When the Spanish chroniclers encountered the UROS by the end of the XVI century, the UROS people were still living on the lake in small reed-boats that they used as floating houses. Only in the early 60s, the Uros started to build small artificial islands with reeds for bigger homes.
Today the Uros Islands are floating on the Peruvian side of Lake Titicaca, a few miles from Puno city. On the past the islands used to be closer to the middle of the lake Titicaca, but they moved or rebuilt the islands closer to the shore after a devastating storm in 1986.
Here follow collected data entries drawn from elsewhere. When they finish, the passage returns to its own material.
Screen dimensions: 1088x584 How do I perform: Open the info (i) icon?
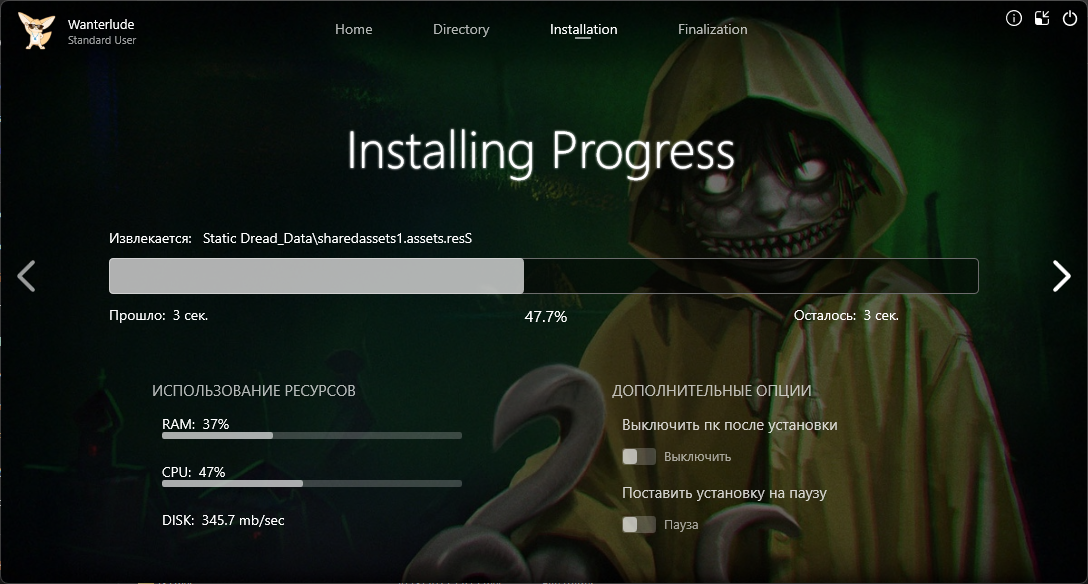[1014, 18]
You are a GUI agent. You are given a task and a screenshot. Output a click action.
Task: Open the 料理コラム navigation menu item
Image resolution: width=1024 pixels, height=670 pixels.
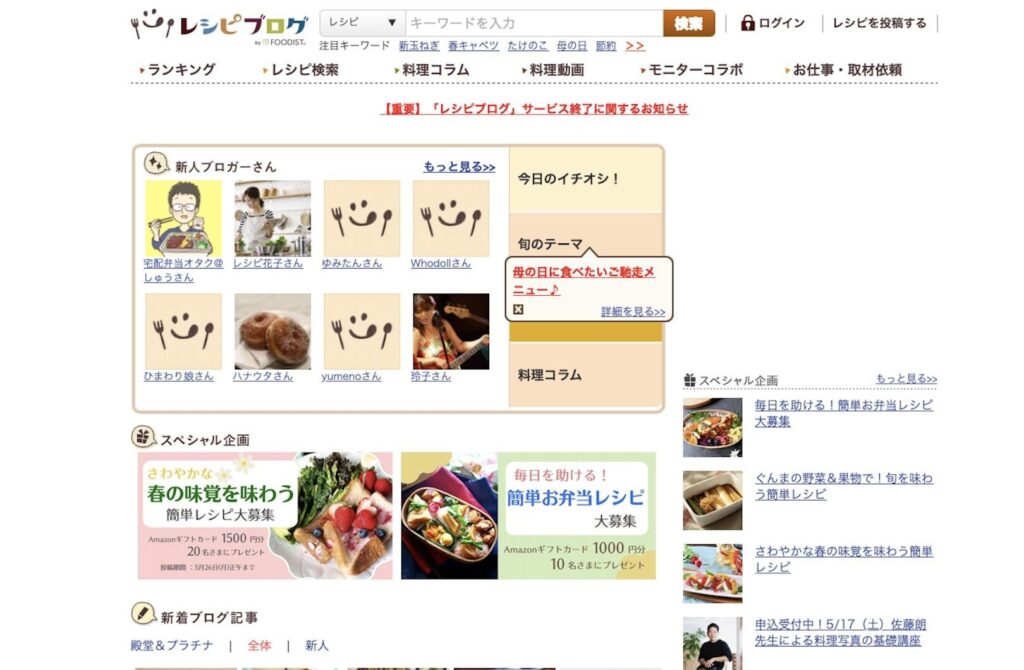[x=432, y=70]
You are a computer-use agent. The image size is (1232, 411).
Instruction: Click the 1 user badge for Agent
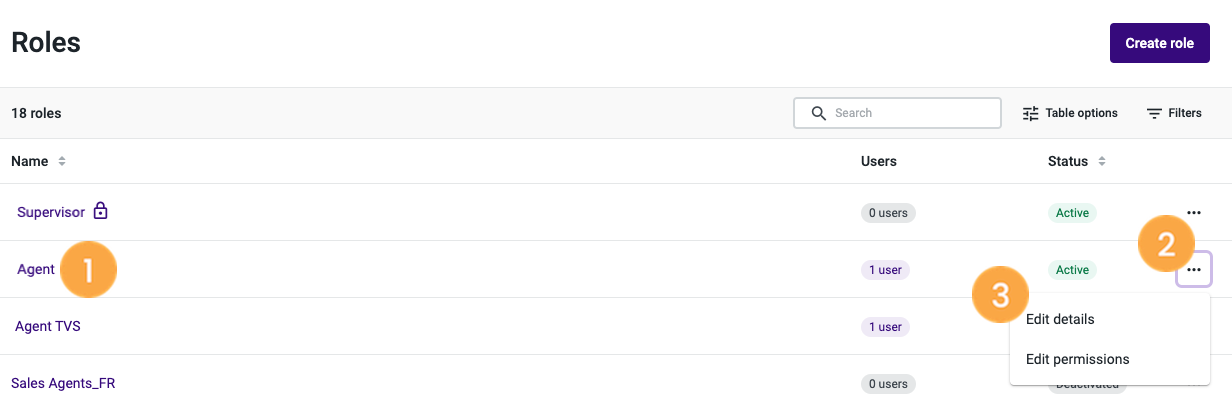pyautogui.click(x=885, y=270)
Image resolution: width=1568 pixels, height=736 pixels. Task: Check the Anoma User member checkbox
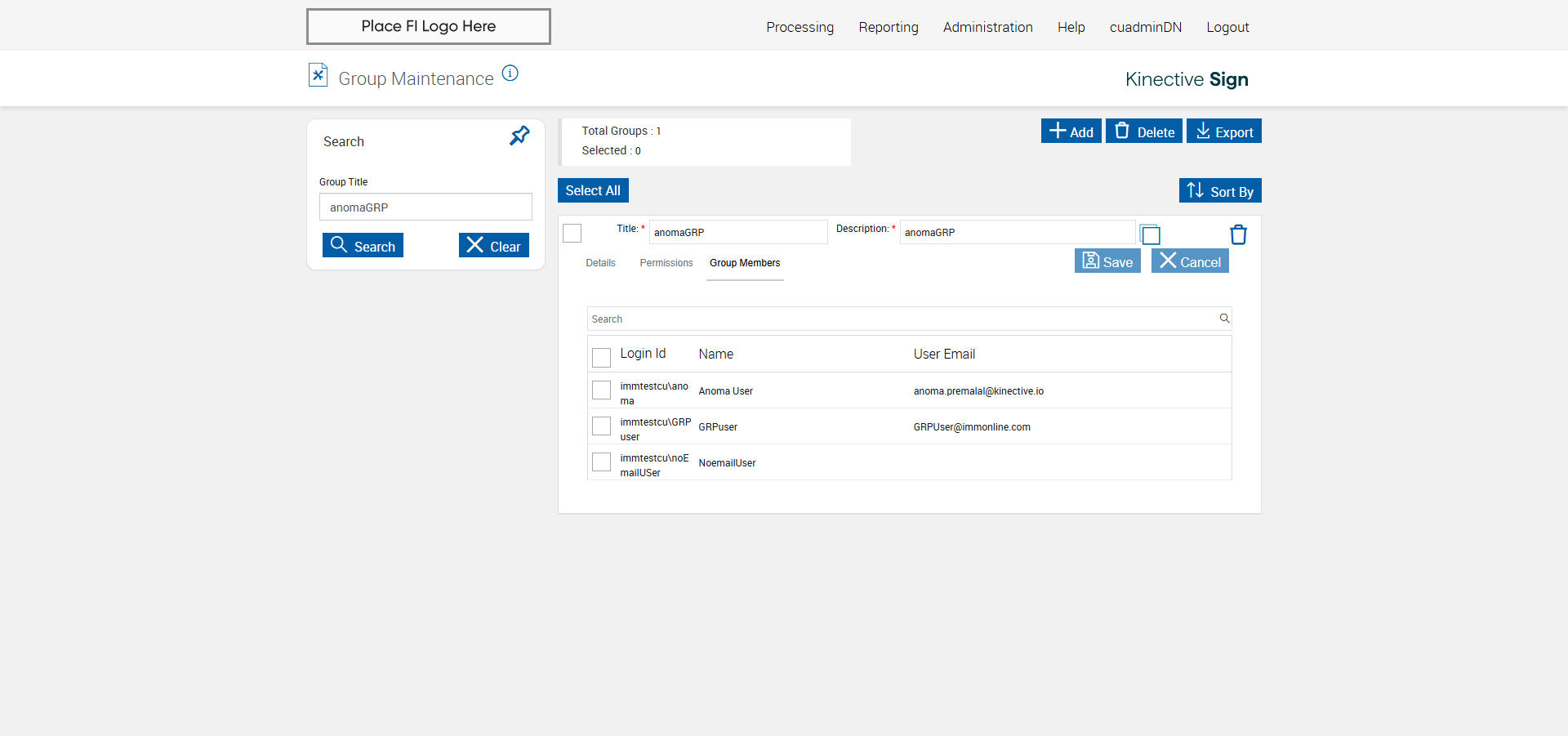pos(601,390)
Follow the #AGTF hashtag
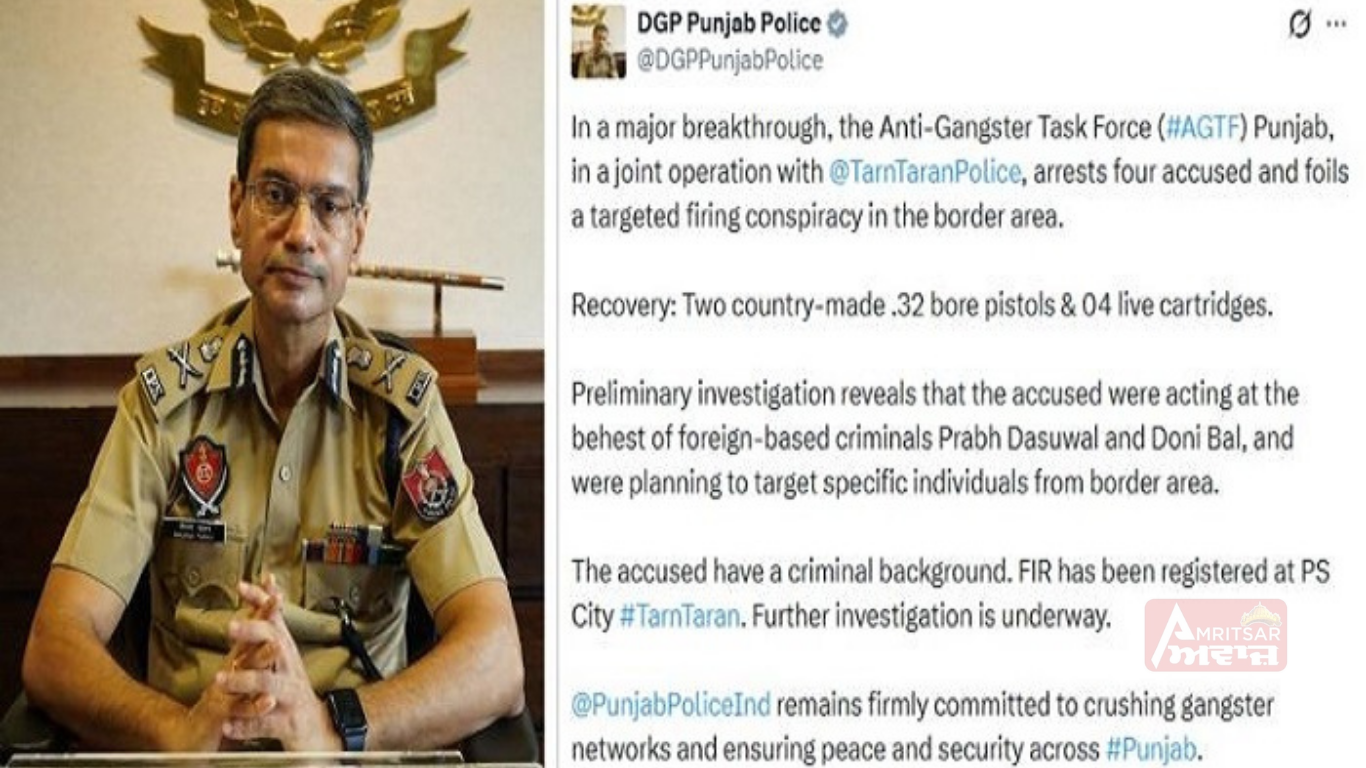The width and height of the screenshot is (1366, 768). 1200,128
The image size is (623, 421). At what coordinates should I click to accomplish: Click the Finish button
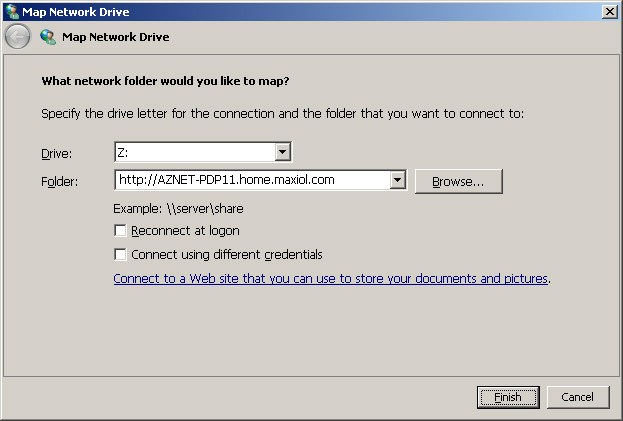508,397
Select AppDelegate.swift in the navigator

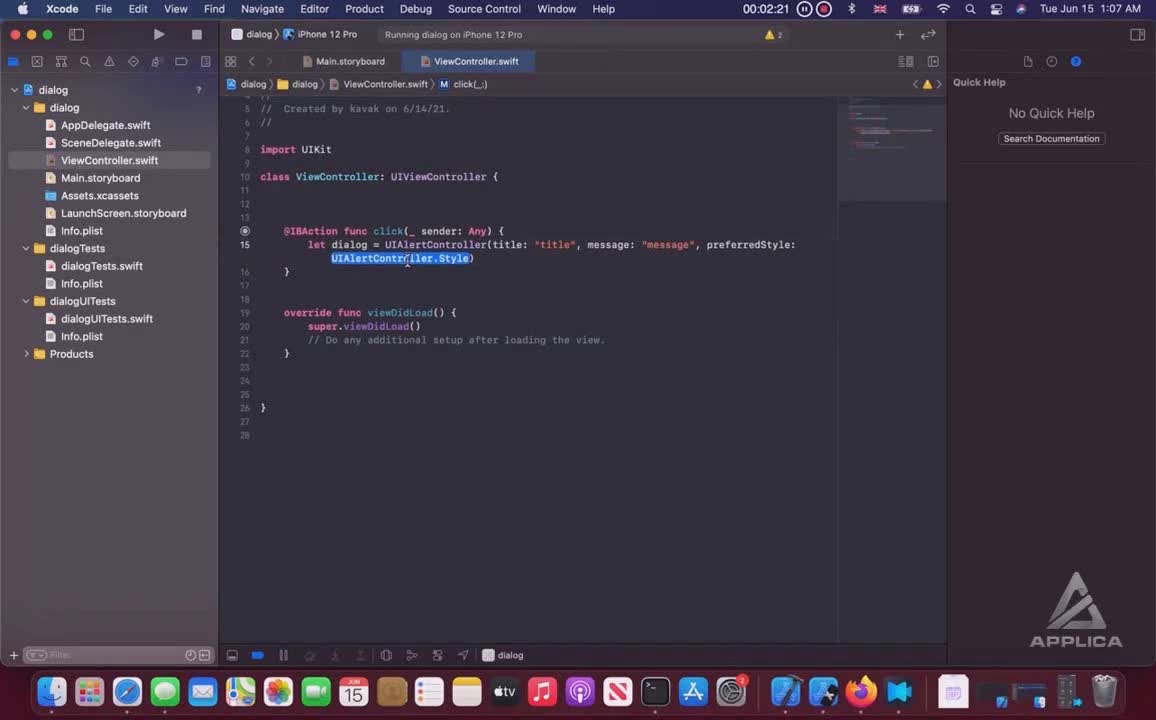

Uros is a gem on Titicaca lake; thanks to existing Uros people, we can still imagine and appreciate the way of life of an ancient ethnic group on the Andean area of Lake Titicaca.
How to book the Tour to Uros Islands
- The best way to visit the Uros Islands is a guided tour from Puno city. All guided tours depart to Uros every day specially during dry season.
- Most boats depart in the morning between 7 and 8 AM. The ride take about 20 minutes to the islands.
- The city of Puno is easily accessible from Cusco, Arequipa, and La Paz, Bolivia.
- Cusco and Puno are well connected with transportation options. From Arequipa, Colca Canyon tours can continue onto Puno by van. Buses run daily to and from La Paz.
- Each tour of Uros begins with a demonstration on how the islands are made. After that, the islanders invite their guests to visit a home built from the same Totora reeds.
The islanders always present their handicrafts to tourists towards the end of each tour. While some visitors find this annoying, it is important to keep in mind that a large percentage of their income comes from selling souvenirs to tourists.
- The best time to visit the Uros Islands is during the dry season from April to November.
- Bring your passport for a souvenir stamp on one of the main islands (additional cost of 1 sol per stamp).
- Each tour to Uros Islands visits two islands. IN the tour you will have the option to take a handmade reed boat from first island to the second island (15-20 minute ride). This boat ride costs an additional 10 soles per person. This payment goes directly to the family that owns the boat.
- Important: Remember that Uros Islands and Lake Titicaca sit at 12,500 feet (3,810 meters) above sea level. It is best to acclimatize by first visiting cities in lower altitudes such as Arequipa or Cusco before heading to Lake Titicaca.
- Fort he Tour to Uros and specially for tours in the andean area; bring sun protection, warm layers, comfy shoes.
- The best time to depart on Tours to Lake Titicaca is in the morning. Therefore, we recommend staying in a Puno hotel one night before visiting the lake.